抜粋本文:
--------------------------------

山口:ガールズグランプリ出場決定おめでとうございます。
児玉:ありがとうございます。
山口:賞金ランキング1位での選出です!
児玉:はい、5月にガールズケイリンコレクションを優勝したことでほぼ決まったかなと思えたので良かったです。
山口:今年を振り返っていかがでしたか?
児玉:昨年末にグランプリを優勝してから3月のコレクション(大垣)までは、レースへの意欲が減少してしまっていました。グランプリを優勝したことに満足して完全に燃え尽き症候群でした。なので、練習も身が入らず中途半端な状態でレースに臨むような数か月だったんです。
でも3月のコレクションで優香さん(小林優香選手・福岡106期)にゴール前で差されてしまいました。そのことで「万全じゃない今の状態でちょっと差されて2着なら、しっかり練習したら優香さんに勝てるんじゃないか」と気持ちが盛り上がってきたので、遅いんですがそこで今年のスイッチがオンになりました。
その後に5月のコレクション(松戸)は優勝できましたが、ガールズケイリンフェスティバル(別府)やガールズドリームレース(名古屋)は優勝できませんでした。それについては、悔しい気持ちよりもその後を見据えてレースをしていたので過程としては悪くなかったと思います。
山口:その先を、というのはガールズグランプリへ向けて、ですか?

--------------------------------

提供資料:
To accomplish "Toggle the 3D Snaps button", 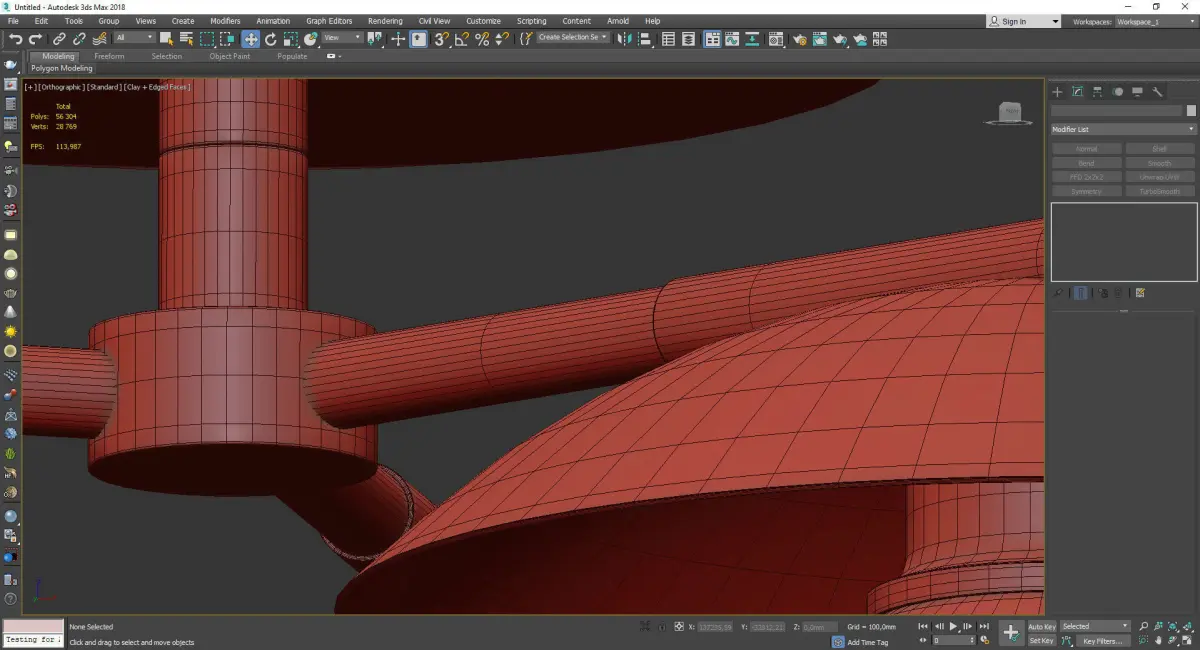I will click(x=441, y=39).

--------------------------------

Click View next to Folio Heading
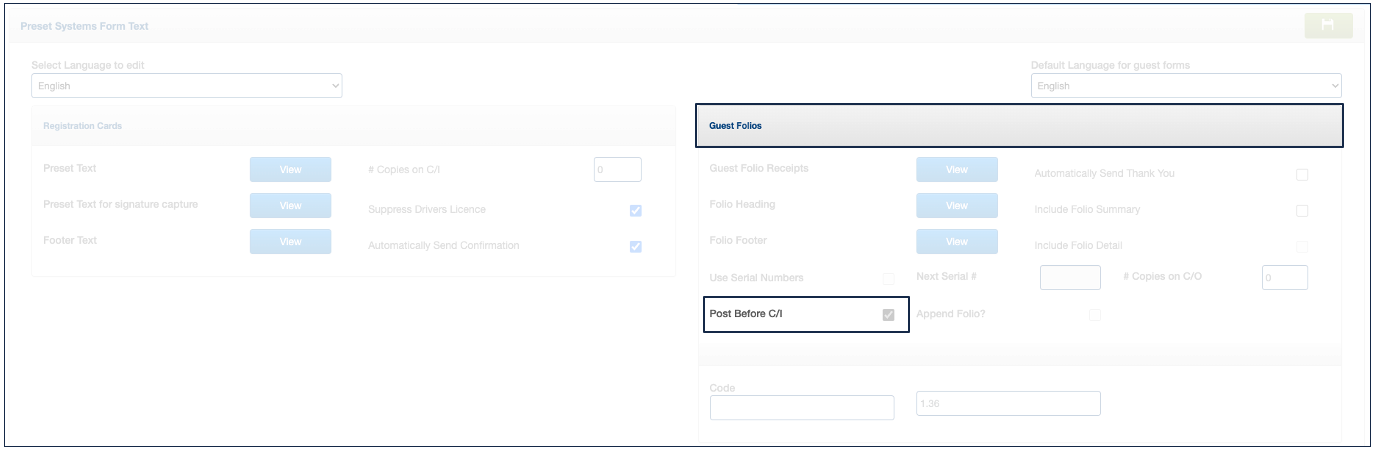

--------------------------------

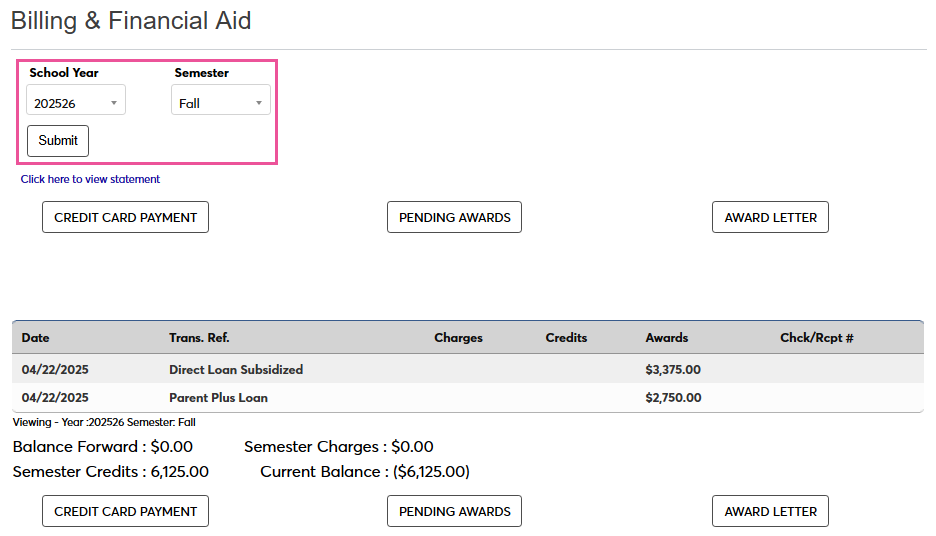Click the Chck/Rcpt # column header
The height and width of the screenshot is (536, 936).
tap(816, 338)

--------------------------------

作業内容: ガールズグランプリ出場決定をめぐるインタビュー本文を、最後に示された発言の後から続けること。

実行結果:
児玉:そうです。5月のコレクションを優勝した時にほぼグランプリも決まったかなと思ったので、そこからは年末へ向けてどう走っていくかというモードに切り替わりましたね。ガールズケイリンの場合はビッグレースをひとつ優勝するだけでグランプリへ向けてかなり賞金として有利になりますから、早い段階でグランプリを意識してビッグレースを走れたのは意味があることだと思います。去年優勝しているので連覇できるのは私だけですから、もちろん狙っていきたいですしね。
山口:競輪祭でのグランプリトライアルレースはいかがでしたか?
児玉:優勝はできなかったですが、自分の中ではやれることはやったし満足いく走り、次に繋がる走りでした。なので、1年通してみると、前半3か月は気合が入っていませんでしたが、その後はしっかりグランプリ連覇へ向けて走れていたと思います。
山口:ガールズグランプリを連覇している選手はいませんもんね。
児玉:そうですね、まだ連覇は誰もしていないので、かなり意識をしています。
山口:先ほどお話に出た小林優香選手は同門ですが、途中までガールズグランプリやグランプリトライアルレースへの参加は明言されていませんでした。参加すると知った時はいかがでした?
児玉:トライアルレースは別グループだったのでそこまで意識はしていませんでしたが、グランプリで対戦するだろうなと思ったので注目はしていました。優香さんはナショナルチームのブノワコーチのもとで日本代表として練習されています。優香さんと私は師匠が同じなんですが、私は師匠のもとで練習をしています。
しっかり積み上げてきたものが発揮されたと感じたのは、今年のオールスター競輪でのガールズドリームレースです。私は先行し、寛子さん(石井寛子選手・東京104期)にゴール前で差されはしましたが優香さんよりは先着できました。ビッグレースで逃げて2着に粘れたのは「自分には力がついてきている」と思えて自信に繋がりますね。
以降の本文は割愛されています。